Hoof volunteers also succeeded in transporting workers from the local Water and Power Bureau, along with a welding machine and other necessary equipment, to the village of Paran Parviz so they could repair the village’s gas and electricity lines.
The group also organized a campaign to gather non-monetary donations from people to help people affected by the flood. Since there has widespread mistrust of the government, people were more inclined to trust a group like Hoof, and the campaign was well received.
Hoof also worked side by side with the army’s 65th Brigade and special airborne forces the Green Berets, which were trying to repair a pipe carrying drinking water to the village of Cham Mehr. The volunteers helped the army transport the replacement pipe and the equipment required to repair the village’s electrical system.
Experienced in Disaster Relief
Hoof volunteers have stepped in during previous times of disaster. Even before the group officially created its organization, it had helped out during the devastating Rudbar earthquake in northern Iran, and in rescue missions following plane crashes in Khorramabad and in the province of Chaharmahal and Bakhtiari.

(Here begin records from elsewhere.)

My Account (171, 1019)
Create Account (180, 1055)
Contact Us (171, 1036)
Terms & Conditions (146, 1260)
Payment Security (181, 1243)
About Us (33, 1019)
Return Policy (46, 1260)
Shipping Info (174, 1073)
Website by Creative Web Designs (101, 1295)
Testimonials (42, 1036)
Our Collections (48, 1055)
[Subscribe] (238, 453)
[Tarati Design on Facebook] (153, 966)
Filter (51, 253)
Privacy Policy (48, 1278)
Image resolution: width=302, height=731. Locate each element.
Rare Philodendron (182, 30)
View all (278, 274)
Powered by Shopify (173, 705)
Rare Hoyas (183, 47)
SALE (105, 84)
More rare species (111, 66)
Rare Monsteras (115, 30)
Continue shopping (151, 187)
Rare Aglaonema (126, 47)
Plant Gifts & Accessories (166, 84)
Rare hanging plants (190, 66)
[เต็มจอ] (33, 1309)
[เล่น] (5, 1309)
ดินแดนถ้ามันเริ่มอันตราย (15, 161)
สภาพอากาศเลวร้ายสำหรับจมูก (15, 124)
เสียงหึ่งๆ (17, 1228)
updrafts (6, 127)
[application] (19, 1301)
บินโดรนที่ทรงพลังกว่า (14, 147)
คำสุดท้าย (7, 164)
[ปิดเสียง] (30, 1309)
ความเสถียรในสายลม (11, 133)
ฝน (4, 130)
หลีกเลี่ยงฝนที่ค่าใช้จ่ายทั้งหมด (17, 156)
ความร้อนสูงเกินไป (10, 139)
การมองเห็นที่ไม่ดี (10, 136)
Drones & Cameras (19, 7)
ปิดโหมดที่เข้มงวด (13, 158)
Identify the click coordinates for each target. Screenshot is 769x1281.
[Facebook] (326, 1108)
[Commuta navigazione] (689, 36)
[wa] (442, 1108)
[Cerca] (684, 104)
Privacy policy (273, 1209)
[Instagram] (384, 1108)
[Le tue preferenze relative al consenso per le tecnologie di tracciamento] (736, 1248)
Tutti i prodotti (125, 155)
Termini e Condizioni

In 2017, when a 7.3-magnitude earthquake hit Sarpol-e Zahab in the western province of Kermanshah, they spent 20 days in the devastated area, and helped relief workers to reach difficult-to-reach places.
“I know that in certain provinces like Khuzestan people were forewarned,” says Hossein Garab from the village of Roodbar Kunani in Lorestan. "But there was no forewarning or planning to deal with the heavy precipitation and flooding in Lorestan,” he said. “So the people were completely taken off guard and many were cut off and surrounded by water. The people in these villages use decrepit aerial lifts to cross the rivers and these lifts could turn into disasters at any moment.” According to him, the second round of floods destroyed around 90 percent of the bridges in Lorestan and people were stranded.
After collecting donations from people, the Hoof volunteers then decided to return to the heart of the flooded area, but the main roads between the cities of Pol-e Dokhtar and Khorramabad had been washed out and they did not have proper vehicles to travel the flooded side roads to help rescue people and offer relief. Eventually they found three adequate vehicles, loaded up the necessary equipment and set out for Pol-e Dokhtar with donations, accompanied by the province’s mountain climbing team and volunteers from the Kooch group.
Fear of Starvation
Immediately upon arrival, the group went to the headquarters of the local Red Crescent. The people there, fearful of starvation, had already pillaged the building. They then went to the city’s Revolutionary Guards’ headquarters.
“Perhaps if they had forewarned people they would not have been so gripped by fear,” says Hossein Garab. “In a hangar away from the flooded area, the Guards had set up tents to shelter people but, unfortunately, the number of tents were far fewer than the people who had lost their homes. I did not count them, but I think there were 50 or 60 tents and this was not enough.” According to him, most of the relief workers’ efforts were wasted because there wasn’t anywhere to coordinate jobs and relief work. “It was a waste of good energy because either their efforts were misdirected or they worked in parallel without knowing what the others were doing,” he said.
In the midst of the mayhem, Hoof volunteers were looking for a fixed base from which to operate. Eventually, with the help of the head of a mountaineering team from the province, they set up operations in a hall at the city’s Azad University. Immediately after, they set up groups to rescue people and help flood victims. Using a zip line, they evacuated the elderly and the sick from the flooded areas and linked the villages of Murani, Kian Abad and Kialeh.
On its Telegram channel, Hoof wrote that as long as the situation remains critical in Khorramabad, Shahivand, Mamulan, Masur, Koohdasht and other flooded areas, they would stay with the flood victims and would continue to help them to the best of their abilities.